**Required work**
Repeat the listing in full. Nothing may be added or left out.
====================
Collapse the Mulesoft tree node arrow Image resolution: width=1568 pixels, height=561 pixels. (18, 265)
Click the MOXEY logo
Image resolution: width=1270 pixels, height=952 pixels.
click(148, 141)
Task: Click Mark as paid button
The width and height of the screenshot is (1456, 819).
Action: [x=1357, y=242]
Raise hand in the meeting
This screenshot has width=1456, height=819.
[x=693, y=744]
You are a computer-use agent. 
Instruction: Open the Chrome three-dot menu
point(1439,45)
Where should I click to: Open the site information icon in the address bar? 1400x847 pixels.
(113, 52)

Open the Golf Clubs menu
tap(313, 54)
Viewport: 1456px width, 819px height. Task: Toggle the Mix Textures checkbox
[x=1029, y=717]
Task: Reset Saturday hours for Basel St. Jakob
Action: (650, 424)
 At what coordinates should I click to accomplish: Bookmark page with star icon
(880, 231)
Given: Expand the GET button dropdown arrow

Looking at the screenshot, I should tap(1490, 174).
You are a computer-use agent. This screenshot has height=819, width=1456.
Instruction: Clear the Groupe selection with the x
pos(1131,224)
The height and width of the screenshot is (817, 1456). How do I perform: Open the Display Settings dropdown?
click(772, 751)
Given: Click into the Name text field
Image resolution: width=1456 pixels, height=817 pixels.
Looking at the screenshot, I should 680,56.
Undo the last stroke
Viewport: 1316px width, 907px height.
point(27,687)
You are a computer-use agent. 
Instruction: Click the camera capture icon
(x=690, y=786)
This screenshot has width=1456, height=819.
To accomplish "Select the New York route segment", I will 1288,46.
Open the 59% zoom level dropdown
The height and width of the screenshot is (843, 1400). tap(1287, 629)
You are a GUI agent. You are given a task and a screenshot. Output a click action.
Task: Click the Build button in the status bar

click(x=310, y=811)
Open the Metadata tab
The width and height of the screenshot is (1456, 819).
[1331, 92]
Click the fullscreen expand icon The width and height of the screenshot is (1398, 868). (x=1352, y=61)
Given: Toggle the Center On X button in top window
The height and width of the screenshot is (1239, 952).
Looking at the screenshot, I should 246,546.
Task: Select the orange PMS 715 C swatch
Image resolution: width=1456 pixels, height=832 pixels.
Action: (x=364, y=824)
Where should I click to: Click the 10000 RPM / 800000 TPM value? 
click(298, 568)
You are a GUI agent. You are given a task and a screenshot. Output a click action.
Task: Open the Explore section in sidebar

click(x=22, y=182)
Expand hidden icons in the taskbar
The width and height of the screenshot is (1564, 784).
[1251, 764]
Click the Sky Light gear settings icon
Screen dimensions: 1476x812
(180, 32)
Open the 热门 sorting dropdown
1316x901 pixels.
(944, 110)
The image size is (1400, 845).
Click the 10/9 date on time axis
====================
**Exercise response**
Collapse the Mulesoft tree node arrow Image resolution: width=1568 pixels, height=561 pixels. (18, 265)
Click the MOXEY logo
Image resolution: width=1270 pixels, height=952 pixels.
click(148, 141)
Task: Click Mark as paid button
The width and height of the screenshot is (1456, 819).
Action: [x=1357, y=242]
Raise hand in the meeting
This screenshot has width=1456, height=819.
[x=693, y=744]
You are a computer-use agent. 
Instruction: Open the Chrome three-dot menu
point(1439,45)
Where should I click to: Open the site information icon in the address bar? 1400x847 pixels.
(113, 52)

Open the Golf Clubs menu
tap(313, 54)
Viewport: 1456px width, 819px height. Task: Toggle the Mix Textures checkbox
[x=1029, y=717]
Task: Reset Saturday hours for Basel St. Jakob
Action: (650, 424)
 At what coordinates should I click to accomplish: Bookmark page with star icon
(880, 231)
Given: Expand the GET button dropdown arrow

Looking at the screenshot, I should tap(1490, 174).
You are a computer-use agent. This screenshot has height=819, width=1456.
Instruction: Clear the Groupe selection with the x
pos(1131,224)
The height and width of the screenshot is (817, 1456). How do I perform: Open the Display Settings dropdown?
click(772, 751)
Given: Click into the Name text field
Image resolution: width=1456 pixels, height=817 pixels.
Looking at the screenshot, I should 680,56.
Undo the last stroke
Viewport: 1316px width, 907px height.
point(27,687)
You are a computer-use agent. 
Instruction: Click the camera capture icon
(x=690, y=786)
This screenshot has width=1456, height=819.
To accomplish "Select the New York route segment", I will 1288,46.
Open the 59% zoom level dropdown
The height and width of the screenshot is (843, 1400). tap(1287, 629)
You are a GUI agent. You are given a task and a screenshot. Output a click action.
Task: Click the Build button in the status bar

click(x=310, y=811)
Open the Metadata tab
The width and height of the screenshot is (1456, 819).
[1331, 92]
Click the fullscreen expand icon The width and height of the screenshot is (1398, 868). (x=1352, y=61)
Given: Toggle the Center On X button in top window
The height and width of the screenshot is (1239, 952).
Looking at the screenshot, I should 246,546.
Task: Select the orange PMS 715 C swatch
Image resolution: width=1456 pixels, height=832 pixels.
Action: (x=364, y=824)
Where should I click to: Click the 10000 RPM / 800000 TPM value? 
click(298, 568)
You are a GUI agent. You are given a task and a screenshot. Output a click action.
Task: Open the Explore section in sidebar

click(x=22, y=182)
Expand hidden icons in the taskbar
The width and height of the screenshot is (1564, 784).
[1251, 764]
Click the Sky Light gear settings icon
Screen dimensions: 1476x812
(180, 32)
Open the 热门 sorting dropdown
1316x901 pixels.
(944, 110)
The image size is (1400, 845).
Click the 10/9 date on time axis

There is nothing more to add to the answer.